Disavowing links without a clear reason can be genuinely risky. It’s entirely possible to disavow links that are contributing positively, particularly when decisions are driven by automated “toxicity” scores rather than careful review.
The disavow tool exists for specific scenarios. Large volumes of unnatural links. Clear evidence of historic manipulation. Manual action penalties where Google has explicitly flagged an issue. Outside of that, it should always be a last resort.
Treating it as routine maintenance is one of the quickest ways to undermine your own performance.
Why backlinks get blamed for the wrong problems
For many underperforming sites, backlinks aren’t the limiting factor.
Pages fail to rank because they don’t match search intent properly. Content lacks depth or clarity. Internal linking doesn’t support discovery. Site structure makes it difficult for search engines to understand priorities.
Adding more backlinks in those situations rarely changes the outcome. Links amplify what already exists. They don’t compensate for weak fundamentals.
This is where backlink obsession becomes actively unhelpful, diverting attention away from the work that would actually unlock growth.
A more grounded way to think about links
A useful test is to step away from rankings entirely.
If a link wouldn’t make sense without SEO value, its contribution is probably limited. If it wouldn’t be trusted or clicked by the right audience, it’s unlikely to carry much weight.

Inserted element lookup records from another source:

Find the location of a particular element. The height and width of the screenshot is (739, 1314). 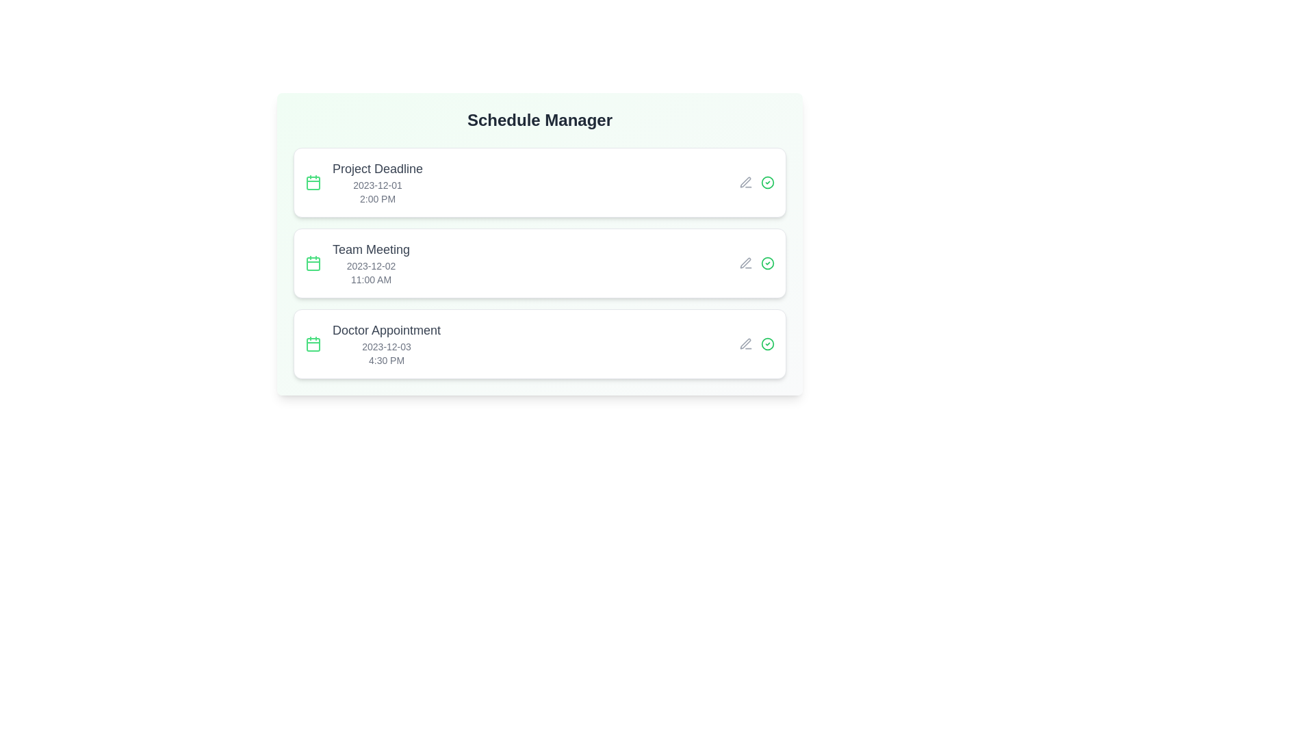

the edit icon for the event titled 'Project Deadline' is located at coordinates (745, 181).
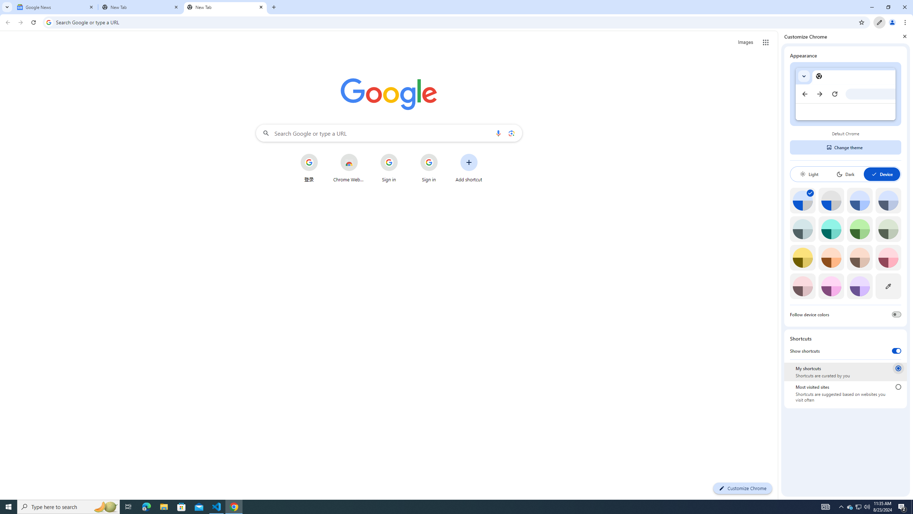 This screenshot has height=514, width=913. Describe the element at coordinates (859, 286) in the screenshot. I see `'Violet'` at that location.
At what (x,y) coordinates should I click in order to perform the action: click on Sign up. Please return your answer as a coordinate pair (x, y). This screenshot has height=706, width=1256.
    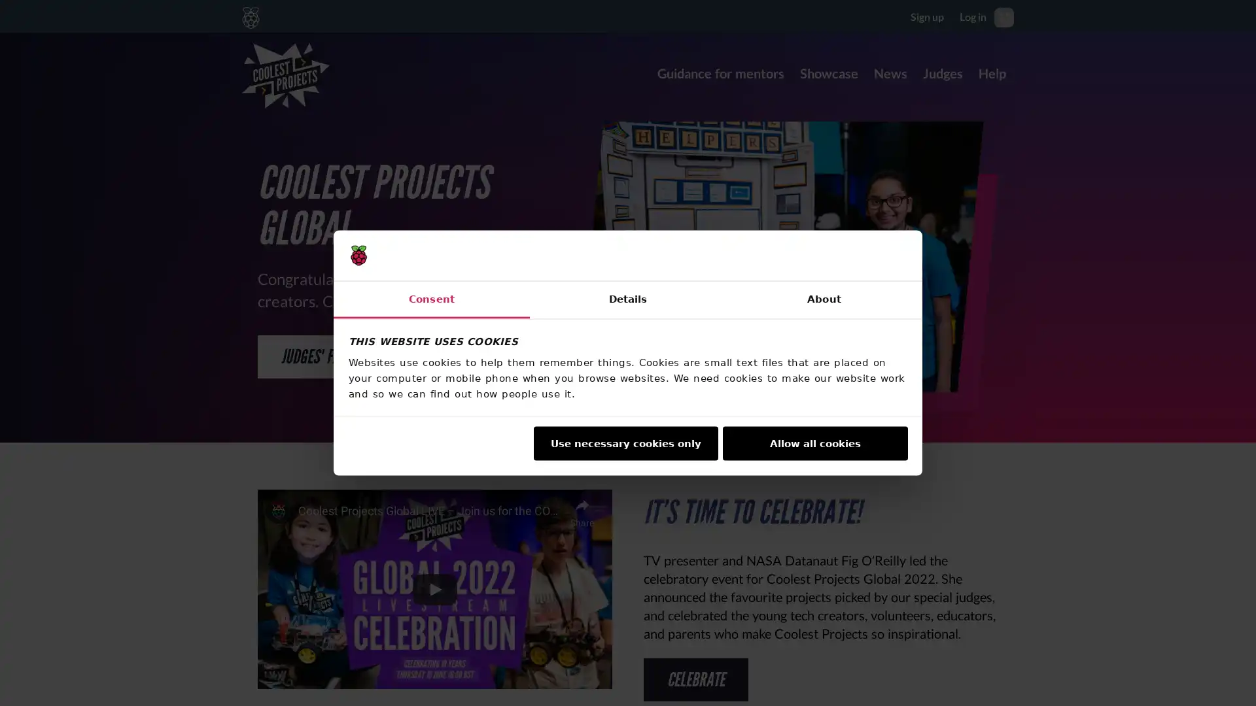
    Looking at the image, I should click on (926, 16).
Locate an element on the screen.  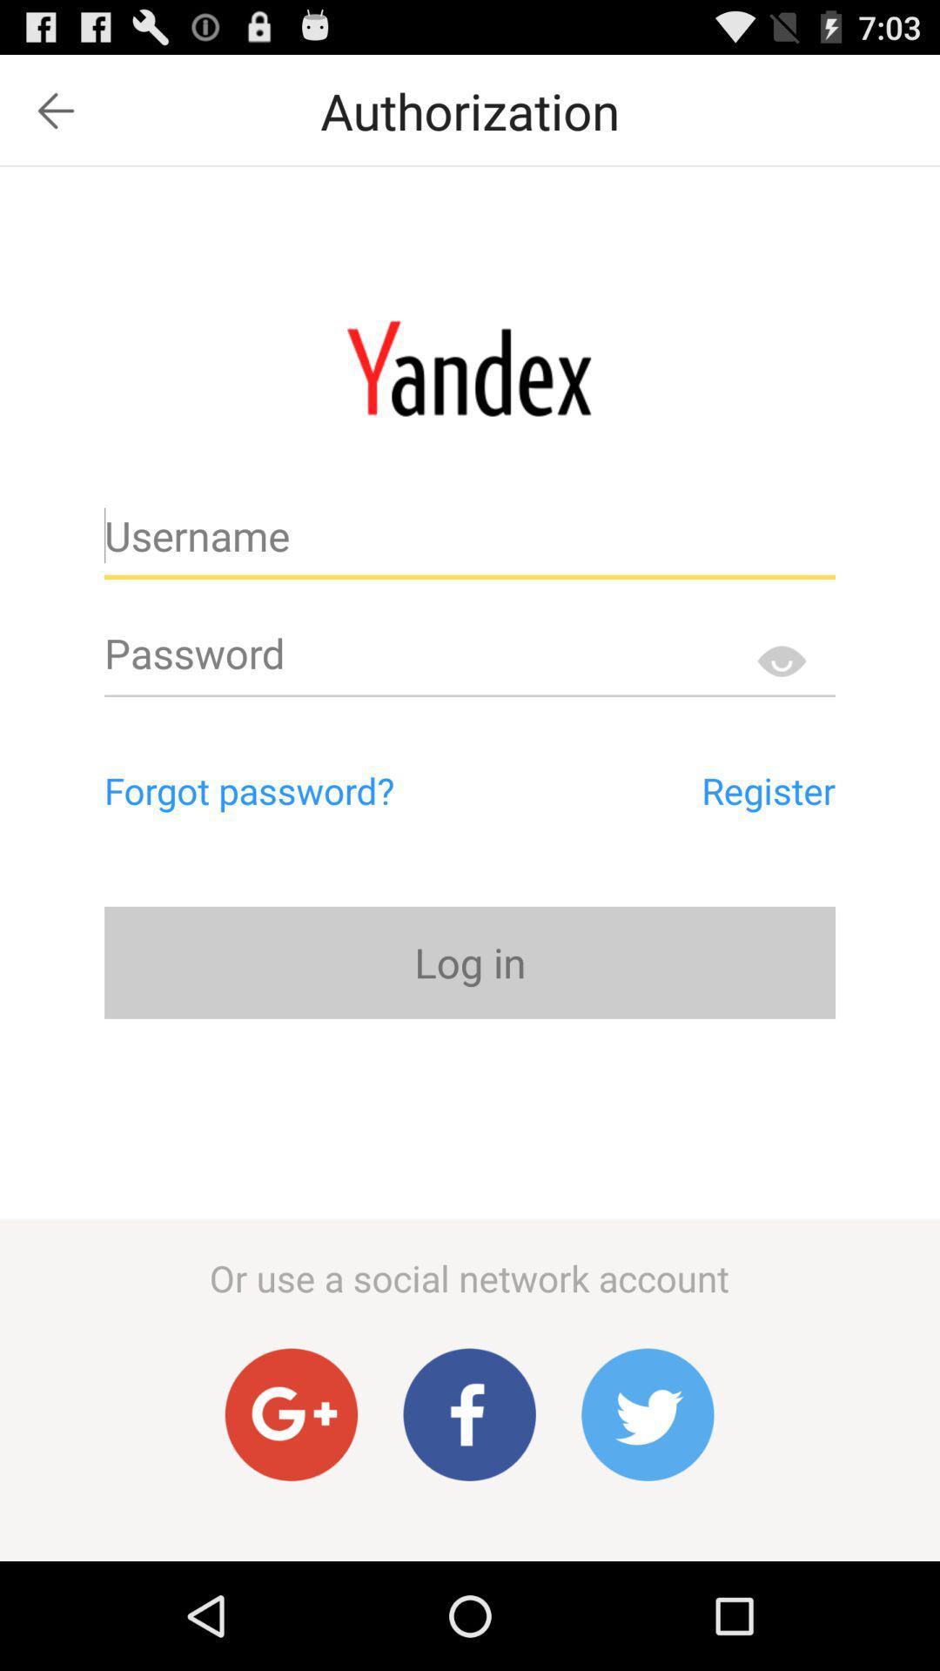
username text box is located at coordinates (470, 542).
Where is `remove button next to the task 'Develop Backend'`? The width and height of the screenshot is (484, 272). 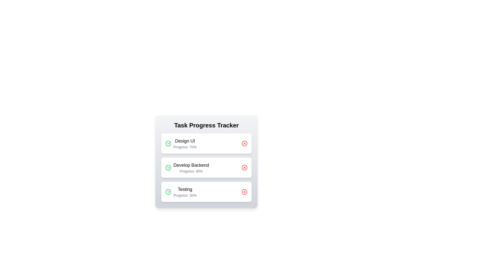 remove button next to the task 'Develop Backend' is located at coordinates (244, 168).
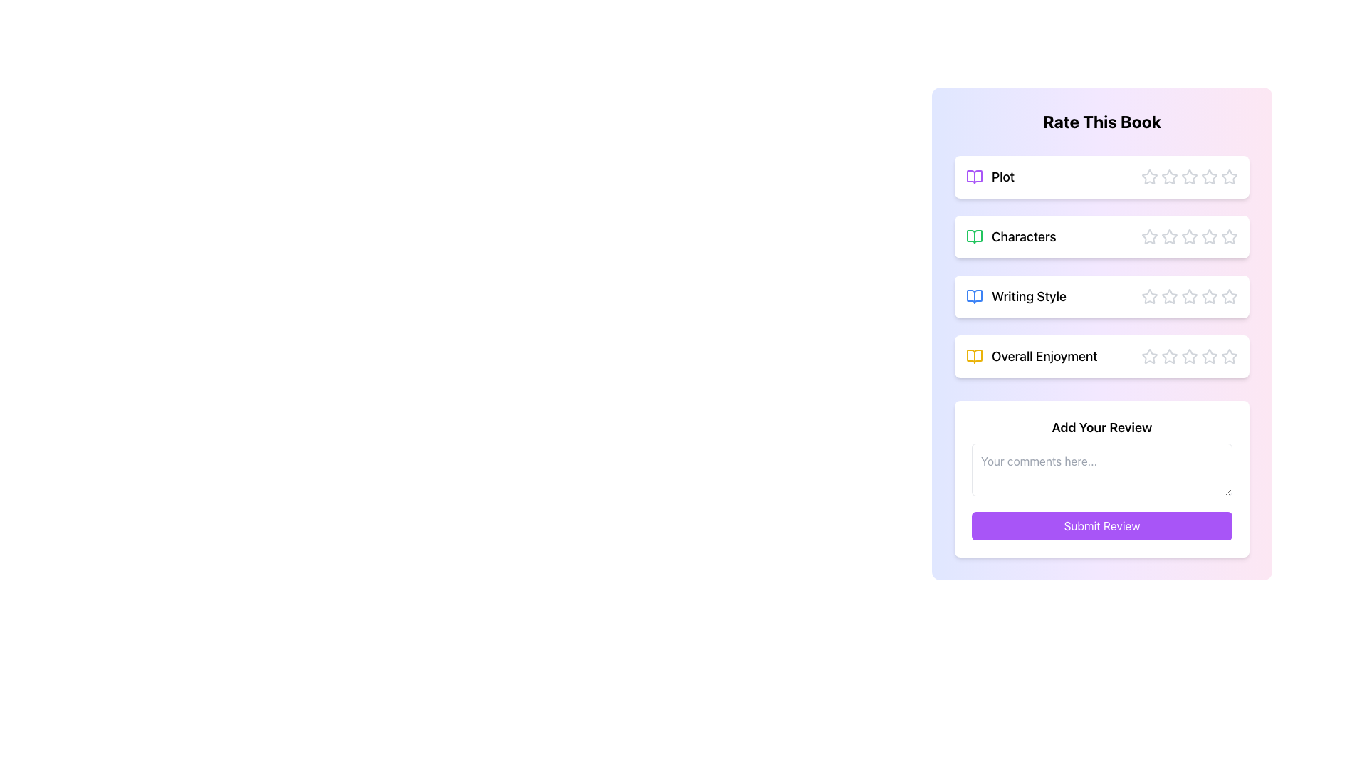  What do you see at coordinates (1149, 356) in the screenshot?
I see `the first star icon in the 'Overall Enjoyment' rating section to provide a rating for the book` at bounding box center [1149, 356].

Links that genuinely support performance tend to come from clarity of focus, strong content and visibility in the right places. They reinforce a story the site is already telling.
Without that foundation, even large volumes of links struggle to deliver meaningful results.
And finally…
Backlinks are still part of SEO, but they no longer work as a blunt instrument.
Quality, relevance and context matter far more than volume. Topical alignment matters more than raw authority. Links perform best when they support a site that already communicates expertise clearly.
Businesses that move beyond backlink obsession tend to make better decisions across SEO as a whole. They focus less on chasing signals and more on building something coherent, credible and genuinely useful.
That’s when search performance becomes steadier, more predictable and far less frustrating.